BEGIN Information
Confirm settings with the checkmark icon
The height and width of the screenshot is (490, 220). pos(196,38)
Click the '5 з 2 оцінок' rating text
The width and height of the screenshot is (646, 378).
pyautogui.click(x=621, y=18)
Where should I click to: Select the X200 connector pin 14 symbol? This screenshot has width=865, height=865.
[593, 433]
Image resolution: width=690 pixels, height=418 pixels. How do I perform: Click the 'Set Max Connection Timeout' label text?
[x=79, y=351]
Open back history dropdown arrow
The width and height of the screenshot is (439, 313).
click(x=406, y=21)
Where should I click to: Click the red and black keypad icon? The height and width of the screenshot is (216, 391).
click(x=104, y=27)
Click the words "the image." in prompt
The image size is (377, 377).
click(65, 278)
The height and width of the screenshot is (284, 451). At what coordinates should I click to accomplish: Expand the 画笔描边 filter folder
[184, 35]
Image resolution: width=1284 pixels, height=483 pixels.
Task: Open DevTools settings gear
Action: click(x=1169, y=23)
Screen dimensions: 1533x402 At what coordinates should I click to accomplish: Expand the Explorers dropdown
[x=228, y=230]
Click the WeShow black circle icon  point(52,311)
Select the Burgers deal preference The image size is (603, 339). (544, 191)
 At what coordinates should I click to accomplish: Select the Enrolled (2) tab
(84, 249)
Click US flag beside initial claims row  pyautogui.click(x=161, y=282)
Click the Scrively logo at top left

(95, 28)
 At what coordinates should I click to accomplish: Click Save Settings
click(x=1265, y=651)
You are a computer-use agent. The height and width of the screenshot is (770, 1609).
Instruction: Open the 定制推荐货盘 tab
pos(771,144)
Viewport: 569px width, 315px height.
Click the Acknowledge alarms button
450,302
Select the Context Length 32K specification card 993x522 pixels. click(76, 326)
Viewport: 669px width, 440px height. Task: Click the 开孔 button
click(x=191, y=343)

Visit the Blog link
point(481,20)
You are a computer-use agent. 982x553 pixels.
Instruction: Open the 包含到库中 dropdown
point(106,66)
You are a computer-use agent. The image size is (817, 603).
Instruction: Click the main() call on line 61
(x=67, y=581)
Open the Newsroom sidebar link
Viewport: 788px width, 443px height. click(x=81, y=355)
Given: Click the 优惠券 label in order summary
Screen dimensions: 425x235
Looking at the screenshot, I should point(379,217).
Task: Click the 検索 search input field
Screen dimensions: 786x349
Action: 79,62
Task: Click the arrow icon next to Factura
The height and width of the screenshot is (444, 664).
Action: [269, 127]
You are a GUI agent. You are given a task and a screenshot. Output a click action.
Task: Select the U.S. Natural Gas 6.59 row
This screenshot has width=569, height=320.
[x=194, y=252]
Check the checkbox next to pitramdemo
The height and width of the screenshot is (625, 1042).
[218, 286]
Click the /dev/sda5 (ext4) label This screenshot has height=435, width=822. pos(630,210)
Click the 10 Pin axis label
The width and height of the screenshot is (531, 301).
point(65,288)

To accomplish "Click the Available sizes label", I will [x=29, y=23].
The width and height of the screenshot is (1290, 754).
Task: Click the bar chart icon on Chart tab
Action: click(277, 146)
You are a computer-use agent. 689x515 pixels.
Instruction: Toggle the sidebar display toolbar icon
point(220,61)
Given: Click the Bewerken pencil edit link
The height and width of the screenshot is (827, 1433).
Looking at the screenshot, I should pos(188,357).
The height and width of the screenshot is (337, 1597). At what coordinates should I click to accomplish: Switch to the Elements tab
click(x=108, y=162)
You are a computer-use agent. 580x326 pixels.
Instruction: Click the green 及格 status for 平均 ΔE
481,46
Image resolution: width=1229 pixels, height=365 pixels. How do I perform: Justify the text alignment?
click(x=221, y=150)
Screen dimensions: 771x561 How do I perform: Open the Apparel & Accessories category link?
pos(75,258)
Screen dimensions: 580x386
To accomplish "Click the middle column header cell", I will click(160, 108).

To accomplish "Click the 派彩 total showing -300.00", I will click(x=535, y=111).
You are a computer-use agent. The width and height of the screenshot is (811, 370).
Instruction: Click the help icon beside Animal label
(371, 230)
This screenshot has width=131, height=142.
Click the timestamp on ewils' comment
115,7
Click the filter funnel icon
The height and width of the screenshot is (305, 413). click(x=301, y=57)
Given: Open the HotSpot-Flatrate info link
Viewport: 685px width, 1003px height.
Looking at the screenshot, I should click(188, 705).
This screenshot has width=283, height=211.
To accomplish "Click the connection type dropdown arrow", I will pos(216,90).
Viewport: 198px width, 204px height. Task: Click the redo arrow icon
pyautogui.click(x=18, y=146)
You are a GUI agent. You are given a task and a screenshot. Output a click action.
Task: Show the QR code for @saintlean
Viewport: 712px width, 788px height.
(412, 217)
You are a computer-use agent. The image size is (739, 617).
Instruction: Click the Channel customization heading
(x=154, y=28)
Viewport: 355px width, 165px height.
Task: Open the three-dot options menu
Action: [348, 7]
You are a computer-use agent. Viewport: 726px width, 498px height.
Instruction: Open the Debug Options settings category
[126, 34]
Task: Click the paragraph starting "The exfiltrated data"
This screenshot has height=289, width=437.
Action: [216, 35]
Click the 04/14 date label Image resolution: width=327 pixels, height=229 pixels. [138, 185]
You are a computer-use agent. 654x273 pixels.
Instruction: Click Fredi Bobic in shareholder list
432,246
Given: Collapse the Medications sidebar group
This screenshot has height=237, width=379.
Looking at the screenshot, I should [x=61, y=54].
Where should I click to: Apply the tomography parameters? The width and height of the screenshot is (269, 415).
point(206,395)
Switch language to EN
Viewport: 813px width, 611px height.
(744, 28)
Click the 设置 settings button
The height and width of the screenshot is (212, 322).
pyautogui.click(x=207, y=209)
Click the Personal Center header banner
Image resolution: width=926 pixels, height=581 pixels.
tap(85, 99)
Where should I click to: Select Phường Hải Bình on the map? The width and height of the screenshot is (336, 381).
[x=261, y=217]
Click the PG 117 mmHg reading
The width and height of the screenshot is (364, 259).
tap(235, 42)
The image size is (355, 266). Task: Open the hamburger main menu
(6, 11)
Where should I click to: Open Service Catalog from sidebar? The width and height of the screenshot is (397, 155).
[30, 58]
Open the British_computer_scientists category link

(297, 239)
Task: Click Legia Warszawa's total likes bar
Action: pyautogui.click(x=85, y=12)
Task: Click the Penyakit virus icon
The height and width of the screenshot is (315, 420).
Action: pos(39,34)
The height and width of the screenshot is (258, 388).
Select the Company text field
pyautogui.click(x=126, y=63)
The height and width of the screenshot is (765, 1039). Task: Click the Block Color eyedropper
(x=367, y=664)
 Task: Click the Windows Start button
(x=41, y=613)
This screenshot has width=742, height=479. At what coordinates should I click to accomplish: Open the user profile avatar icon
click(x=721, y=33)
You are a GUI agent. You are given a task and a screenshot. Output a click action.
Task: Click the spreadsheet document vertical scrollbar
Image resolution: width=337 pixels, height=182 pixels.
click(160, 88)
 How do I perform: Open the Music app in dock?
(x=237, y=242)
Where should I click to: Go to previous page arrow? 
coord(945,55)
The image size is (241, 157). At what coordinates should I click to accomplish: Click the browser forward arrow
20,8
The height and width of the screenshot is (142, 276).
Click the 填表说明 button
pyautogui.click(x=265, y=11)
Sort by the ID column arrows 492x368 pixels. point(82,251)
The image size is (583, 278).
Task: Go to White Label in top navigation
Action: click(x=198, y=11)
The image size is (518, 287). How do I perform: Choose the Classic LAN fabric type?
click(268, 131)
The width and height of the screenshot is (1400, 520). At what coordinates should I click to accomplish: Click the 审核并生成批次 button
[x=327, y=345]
END Information
Copy the records out again word for word.

● **Final answer**:
Confirm settings with the checkmark icon
The height and width of the screenshot is (490, 220). pos(196,38)
Click the '5 з 2 оцінок' rating text
The width and height of the screenshot is (646, 378).
pyautogui.click(x=621, y=18)
Where should I click to: Select the X200 connector pin 14 symbol? This screenshot has width=865, height=865.
[593, 433]
Image resolution: width=690 pixels, height=418 pixels. How do I perform: Click the 'Set Max Connection Timeout' label text?
[x=79, y=351]
Open back history dropdown arrow
The width and height of the screenshot is (439, 313).
click(x=406, y=21)
Where should I click to: Click the red and black keypad icon? The height and width of the screenshot is (216, 391).
click(x=104, y=27)
Click the words "the image." in prompt
The image size is (377, 377).
click(65, 278)
The height and width of the screenshot is (284, 451). At what coordinates should I click to accomplish: Expand the 画笔描边 filter folder
[184, 35]
Image resolution: width=1284 pixels, height=483 pixels.
Task: Open DevTools settings gear
Action: click(x=1169, y=23)
Screen dimensions: 1533x402 At what coordinates should I click to accomplish: Expand the Explorers dropdown
[x=228, y=230]
Click the WeShow black circle icon  point(52,311)
Select the Burgers deal preference The image size is (603, 339). (544, 191)
 At what coordinates should I click to accomplish: Select the Enrolled (2) tab
(84, 249)
Click US flag beside initial claims row  pyautogui.click(x=161, y=282)
Click the Scrively logo at top left

(95, 28)
 At what coordinates should I click to accomplish: Click Save Settings
click(x=1265, y=651)
You are a computer-use agent. The height and width of the screenshot is (770, 1609).
Instruction: Open the 定制推荐货盘 tab
pos(771,144)
Viewport: 569px width, 315px height.
Click the Acknowledge alarms button
450,302
Select the Context Length 32K specification card 993x522 pixels. click(76, 326)
Viewport: 669px width, 440px height. Task: Click the 开孔 button
click(x=191, y=343)

Visit the Blog link
point(481,20)
You are a computer-use agent. 982x553 pixels.
Instruction: Open the 包含到库中 dropdown
point(106,66)
You are a computer-use agent. The image size is (817, 603).
Instruction: Click the main() call on line 61
(x=67, y=581)
Open the Newsroom sidebar link
Viewport: 788px width, 443px height. click(x=81, y=355)
Given: Click the 优惠券 label in order summary
Screen dimensions: 425x235
Looking at the screenshot, I should point(379,217).
Task: Click the 検索 search input field
Screen dimensions: 786x349
Action: 79,62
Task: Click the arrow icon next to Factura
The height and width of the screenshot is (444, 664).
Action: [269, 127]
You are a GUI agent. You are given a task and a screenshot. Output a click action.
Task: Select the U.S. Natural Gas 6.59 row
This screenshot has width=569, height=320.
[x=194, y=252]
Check the checkbox next to pitramdemo
The height and width of the screenshot is (625, 1042).
[218, 286]
Click the /dev/sda5 (ext4) label This screenshot has height=435, width=822. pos(630,210)
Click the 10 Pin axis label
The width and height of the screenshot is (531, 301).
point(65,288)

To accomplish "Click the Available sizes label", I will [x=29, y=23].
The width and height of the screenshot is (1290, 754).
Task: Click the bar chart icon on Chart tab
Action: click(277, 146)
You are a computer-use agent. 689x515 pixels.
Instruction: Toggle the sidebar display toolbar icon
point(220,61)
Given: Click the Bewerken pencil edit link
The height and width of the screenshot is (827, 1433).
Looking at the screenshot, I should pos(188,357).
The height and width of the screenshot is (337, 1597). At what coordinates should I click to accomplish: Switch to the Elements tab
click(x=108, y=162)
You are a computer-use agent. 580x326 pixels.
Instruction: Click the green 及格 status for 平均 ΔE
481,46
Image resolution: width=1229 pixels, height=365 pixels. How do I perform: Justify the text alignment?
click(x=221, y=150)
Screen dimensions: 771x561 How do I perform: Open the Apparel & Accessories category link?
pos(75,258)
Screen dimensions: 580x386
To accomplish "Click the middle column header cell", I will click(160, 108).

To accomplish "Click the 派彩 total showing -300.00", I will click(x=535, y=111).
You are a computer-use agent. The width and height of the screenshot is (811, 370).
Instruction: Click the help icon beside Animal label
(371, 230)
This screenshot has width=131, height=142.
Click the timestamp on ewils' comment
115,7
Click the filter funnel icon
The height and width of the screenshot is (305, 413). click(x=301, y=57)
Given: Open the HotSpot-Flatrate info link
Viewport: 685px width, 1003px height.
Looking at the screenshot, I should click(188, 705).
This screenshot has width=283, height=211.
To accomplish "Click the connection type dropdown arrow", I will pos(216,90).
Viewport: 198px width, 204px height. Task: Click the redo arrow icon
pyautogui.click(x=18, y=146)
You are a GUI agent. You are given a task and a screenshot. Output a click action.
Task: Show the QR code for @saintlean
Viewport: 712px width, 788px height.
(412, 217)
You are a computer-use agent. The image size is (739, 617).
Instruction: Click the Channel customization heading
(x=154, y=28)
Viewport: 355px width, 165px height.
Task: Open the three-dot options menu
Action: [348, 7]
You are a computer-use agent. Viewport: 726px width, 498px height.
Instruction: Open the Debug Options settings category
[126, 34]
Task: Click the paragraph starting "The exfiltrated data"
This screenshot has height=289, width=437.
Action: [216, 35]
Click the 04/14 date label Image resolution: width=327 pixels, height=229 pixels. [138, 185]
You are a computer-use agent. 654x273 pixels.
Instruction: Click Fredi Bobic in shareholder list
432,246
Given: Collapse the Medications sidebar group
This screenshot has height=237, width=379.
Looking at the screenshot, I should [x=61, y=54].
Where should I click to: Apply the tomography parameters? The width and height of the screenshot is (269, 415).
point(206,395)
Switch language to EN
Viewport: 813px width, 611px height.
(744, 28)
Click the 设置 settings button
The height and width of the screenshot is (212, 322).
pyautogui.click(x=207, y=209)
Click the Personal Center header banner
Image resolution: width=926 pixels, height=581 pixels.
tap(85, 99)
Where should I click to: Select Phường Hải Bình on the map? The width and height of the screenshot is (336, 381).
[x=261, y=217]
Click the PG 117 mmHg reading
The width and height of the screenshot is (364, 259).
tap(235, 42)
The image size is (355, 266). Task: Open the hamburger main menu
(6, 11)
Where should I click to: Open Service Catalog from sidebar? The width and height of the screenshot is (397, 155).
[30, 58]
Open the British_computer_scientists category link

(297, 239)
Task: Click Legia Warszawa's total likes bar
Action: pyautogui.click(x=85, y=12)
Task: Click the Penyakit virus icon
The height and width of the screenshot is (315, 420).
Action: pos(39,34)
The height and width of the screenshot is (258, 388).
Select the Company text field
pyautogui.click(x=126, y=63)
The height and width of the screenshot is (765, 1039). Task: Click the Block Color eyedropper
(x=367, y=664)
 Task: Click the Windows Start button
(x=41, y=613)
This screenshot has width=742, height=479. At what coordinates should I click to accomplish: Open the user profile avatar icon
click(x=721, y=33)
You are a GUI agent. You are given a task and a screenshot. Output a click action.
Task: Click the spreadsheet document vertical scrollbar
Image resolution: width=337 pixels, height=182 pixels.
click(160, 88)
 How do I perform: Open the Music app in dock?
(x=237, y=242)
Where should I click to: Go to previous page arrow? 
coord(945,55)
The image size is (241, 157). At what coordinates should I click to accomplish: Click the browser forward arrow
20,8
The height and width of the screenshot is (142, 276).
Click the 填表说明 button
pyautogui.click(x=265, y=11)
Sort by the ID column arrows 492x368 pixels. point(82,251)
The image size is (583, 278).
Task: Go to White Label in top navigation
Action: click(x=198, y=11)
The image size is (518, 287). How do I perform: Choose the Classic LAN fabric type?
click(268, 131)
The width and height of the screenshot is (1400, 520). At what coordinates should I click to accomplish: Click the 审核并生成批次 button
[x=327, y=345]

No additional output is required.